Another challenge emerges for insurance companies
The payment system change comes at a time when insurers are dealing with another significant issue. A growing number of policyholders are choosing to surrender their insurance policies before maturity, increasing financial pressure on insurance companies.During the 2025-26 financial year, payouts made on surrendered and prematurely withdrawn policies accounted for 38.3 per cent of total claim payments. This marked the second consecutive year in which surrender-related payouts exceeded maturity claims.
The trend suggests that more customers are ending their policies before the agreed term rather than continuing them until maturity.
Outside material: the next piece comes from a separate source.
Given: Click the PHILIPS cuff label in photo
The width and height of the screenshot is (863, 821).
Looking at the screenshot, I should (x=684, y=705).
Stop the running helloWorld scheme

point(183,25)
Early exits put pressure on long-term business
Insurance companies rely heavily on long-term premium collections, investing those funds over extended periods to generate returns. When policyholders surrender contracts early, insurers must release funds much sooner than originally planned.This can disrupt investment strategies, as companies may need to liquidate long-term investments before they reach their intended maturity. At the same time, insurers may be required to maintain a larger share of their assets in liquid instruments that generally offer lower returns.
Such a shift can reduce investment income and place pressure on profitability over time. Higher surrender levels also make it more challenging for insurers to plan cash flows efficiently, particularly when large numbers of policyholders seek early withdrawals.
While the removal of credit card payments affects the customer experience on the digital front, rising policy surrenders represent a broader business challenge for insurers. Both developments highlight the changing landscape of insurance services, where operational decisions and customer behaviour continue to shape the sector.